'''
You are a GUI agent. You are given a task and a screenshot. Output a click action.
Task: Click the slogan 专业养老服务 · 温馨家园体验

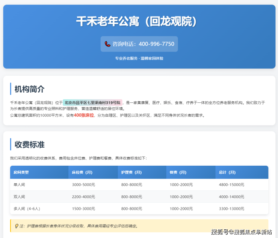coord(139,58)
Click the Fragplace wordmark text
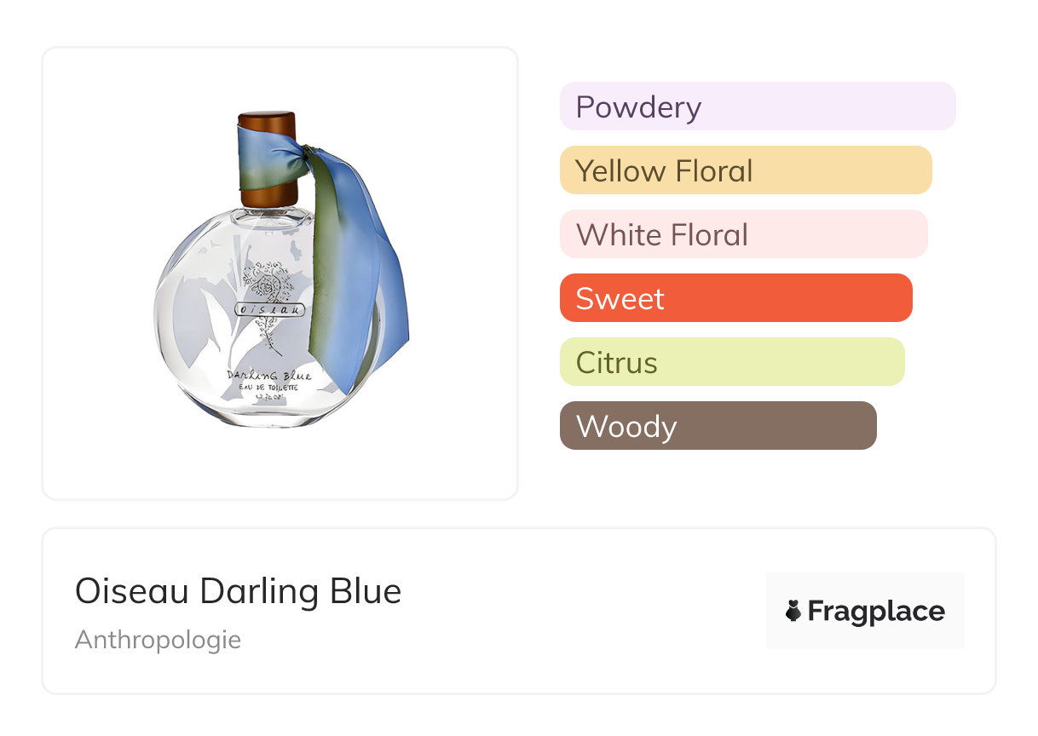The width and height of the screenshot is (1038, 736). pos(876,611)
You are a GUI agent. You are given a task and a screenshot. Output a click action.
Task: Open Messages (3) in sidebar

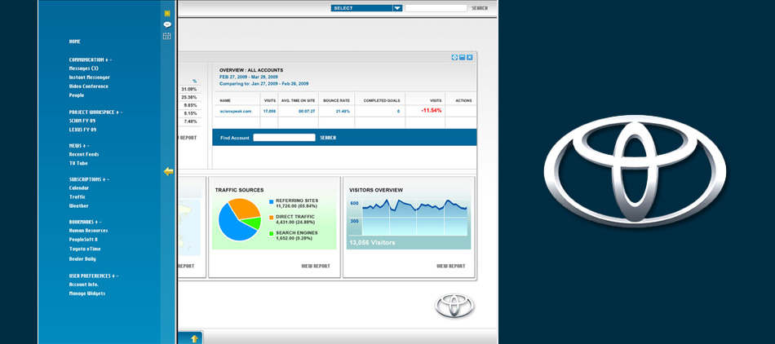(x=83, y=68)
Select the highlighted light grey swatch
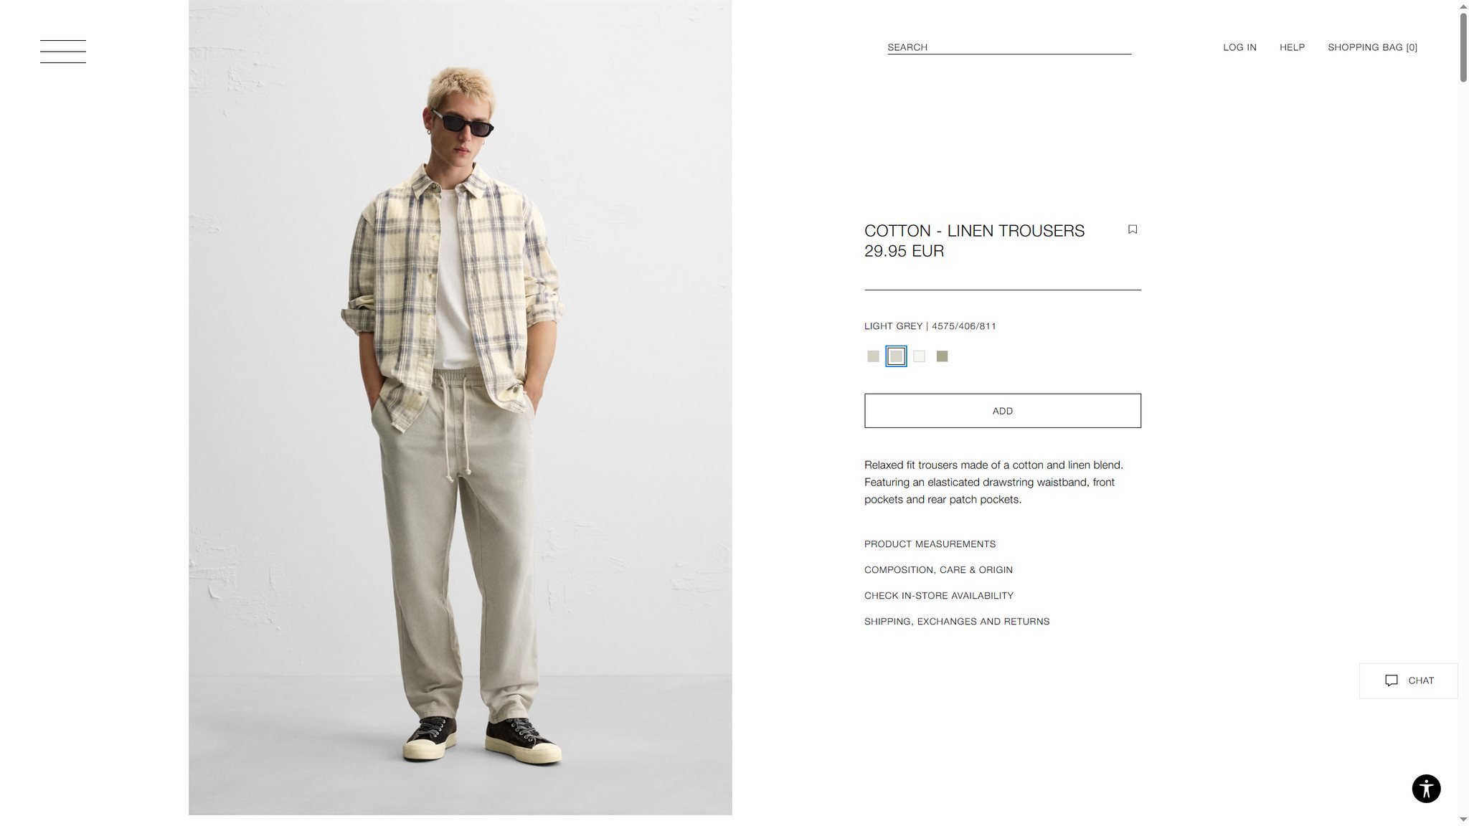1469x826 pixels. pos(896,356)
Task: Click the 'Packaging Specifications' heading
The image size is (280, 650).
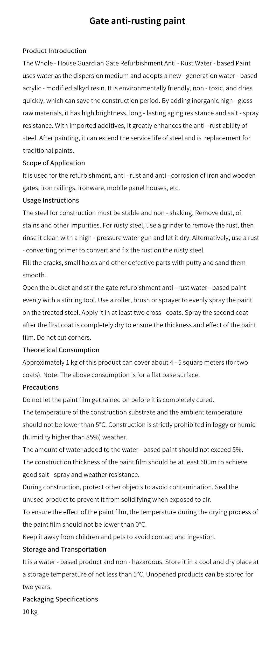Action: 60,599
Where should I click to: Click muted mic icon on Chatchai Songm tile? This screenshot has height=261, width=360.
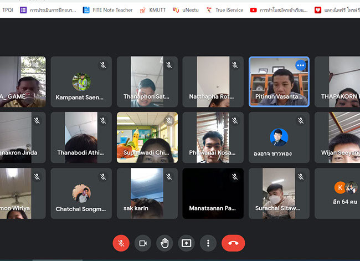(x=103, y=177)
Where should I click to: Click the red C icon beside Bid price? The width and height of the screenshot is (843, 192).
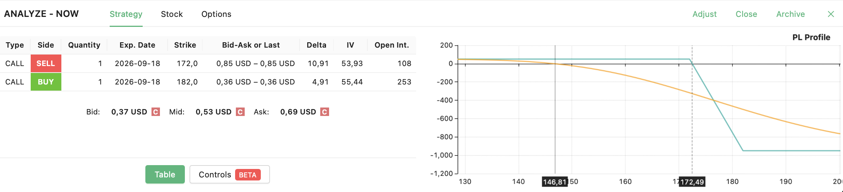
'''
Task description:
Leave the pictures out and output the rest of the data word for word.

Answer for this exercise:
You are a GUI agent. You are given a task and a screenshot. Output a click action.
Task: Click the slogan 专业养老服务 · 温馨家园体验

coord(139,58)
Click the Fragplace wordmark text
The width and height of the screenshot is (1038, 736). pos(876,611)
You are a GUI agent. You are given a task and a screenshot. Output a click action.
Task: Open Messages (3) in sidebar

(x=83, y=68)
Select the highlighted light grey swatch
1469x826 pixels. pos(896,356)
Task: Click the 'Packaging Specifications' heading
The image size is (280, 650).
Action: 60,599
Where should I click to: Click muted mic icon on Chatchai Songm tile? This screenshot has height=261, width=360.
(x=103, y=177)
Where should I click to: Click the red C icon beside Bid price? The width and height of the screenshot is (843, 192).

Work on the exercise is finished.